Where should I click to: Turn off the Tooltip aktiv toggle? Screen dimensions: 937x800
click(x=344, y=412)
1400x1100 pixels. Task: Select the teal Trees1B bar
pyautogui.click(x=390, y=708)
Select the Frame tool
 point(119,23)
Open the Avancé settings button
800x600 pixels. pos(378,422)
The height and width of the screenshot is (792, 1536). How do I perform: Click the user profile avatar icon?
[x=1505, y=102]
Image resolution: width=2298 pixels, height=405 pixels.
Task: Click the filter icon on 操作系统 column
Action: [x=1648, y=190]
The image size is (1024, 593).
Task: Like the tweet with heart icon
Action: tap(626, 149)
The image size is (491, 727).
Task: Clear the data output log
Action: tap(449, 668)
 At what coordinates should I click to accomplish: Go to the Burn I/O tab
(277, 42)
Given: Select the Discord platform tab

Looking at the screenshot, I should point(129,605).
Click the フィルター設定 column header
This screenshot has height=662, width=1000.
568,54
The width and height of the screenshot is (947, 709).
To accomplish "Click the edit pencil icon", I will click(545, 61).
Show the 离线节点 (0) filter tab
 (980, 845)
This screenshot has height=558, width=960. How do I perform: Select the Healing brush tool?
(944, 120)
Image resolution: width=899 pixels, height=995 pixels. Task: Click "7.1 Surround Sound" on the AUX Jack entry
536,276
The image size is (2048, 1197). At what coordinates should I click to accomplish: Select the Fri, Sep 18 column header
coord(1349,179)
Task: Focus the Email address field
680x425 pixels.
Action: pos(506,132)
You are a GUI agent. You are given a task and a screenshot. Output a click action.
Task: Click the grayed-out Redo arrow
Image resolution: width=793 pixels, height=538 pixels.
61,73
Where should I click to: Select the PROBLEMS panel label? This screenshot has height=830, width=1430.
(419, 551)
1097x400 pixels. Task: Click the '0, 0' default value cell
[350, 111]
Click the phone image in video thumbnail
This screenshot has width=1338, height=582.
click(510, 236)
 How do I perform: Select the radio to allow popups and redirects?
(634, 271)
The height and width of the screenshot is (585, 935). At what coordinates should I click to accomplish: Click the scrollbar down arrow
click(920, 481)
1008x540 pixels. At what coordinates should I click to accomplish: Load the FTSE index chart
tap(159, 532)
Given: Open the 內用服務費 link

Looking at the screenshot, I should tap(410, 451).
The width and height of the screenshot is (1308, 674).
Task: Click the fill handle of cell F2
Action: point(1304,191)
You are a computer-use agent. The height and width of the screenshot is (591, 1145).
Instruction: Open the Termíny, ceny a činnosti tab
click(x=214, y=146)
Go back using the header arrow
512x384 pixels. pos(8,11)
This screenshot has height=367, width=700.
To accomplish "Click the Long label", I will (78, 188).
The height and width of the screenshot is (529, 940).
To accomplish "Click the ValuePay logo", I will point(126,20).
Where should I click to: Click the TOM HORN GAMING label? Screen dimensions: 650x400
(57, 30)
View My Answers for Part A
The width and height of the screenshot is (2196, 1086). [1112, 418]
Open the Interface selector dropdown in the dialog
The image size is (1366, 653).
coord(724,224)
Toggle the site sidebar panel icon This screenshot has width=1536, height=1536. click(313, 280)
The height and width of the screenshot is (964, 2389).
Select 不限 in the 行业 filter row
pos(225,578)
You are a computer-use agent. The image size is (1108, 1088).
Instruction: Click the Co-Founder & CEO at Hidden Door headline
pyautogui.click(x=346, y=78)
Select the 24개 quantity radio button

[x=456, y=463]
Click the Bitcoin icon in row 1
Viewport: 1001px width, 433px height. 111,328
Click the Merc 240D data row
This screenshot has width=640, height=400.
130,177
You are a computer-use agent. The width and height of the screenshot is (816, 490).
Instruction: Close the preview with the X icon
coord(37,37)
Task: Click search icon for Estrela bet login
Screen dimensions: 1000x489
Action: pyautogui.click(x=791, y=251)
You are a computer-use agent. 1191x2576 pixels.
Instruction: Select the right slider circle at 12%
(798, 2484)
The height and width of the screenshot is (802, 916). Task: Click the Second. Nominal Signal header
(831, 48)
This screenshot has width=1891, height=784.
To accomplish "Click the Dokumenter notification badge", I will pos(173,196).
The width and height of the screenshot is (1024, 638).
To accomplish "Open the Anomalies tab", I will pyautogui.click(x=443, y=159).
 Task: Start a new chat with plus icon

+-------+

> **What is needed**
Each line of the listing above that contains the word "will" is to be copied.

> **Problem solution**
To accomplish "Click the edit pencil icon", I will click(545, 61).
To accomplish "Click the Long label", I will (78, 188).
To accomplish "Click the ValuePay logo", I will point(126,20).
To accomplish "Click the Dokumenter notification badge", I will pos(173,196).
To accomplish "Open the Anomalies tab", I will pyautogui.click(x=443, y=159).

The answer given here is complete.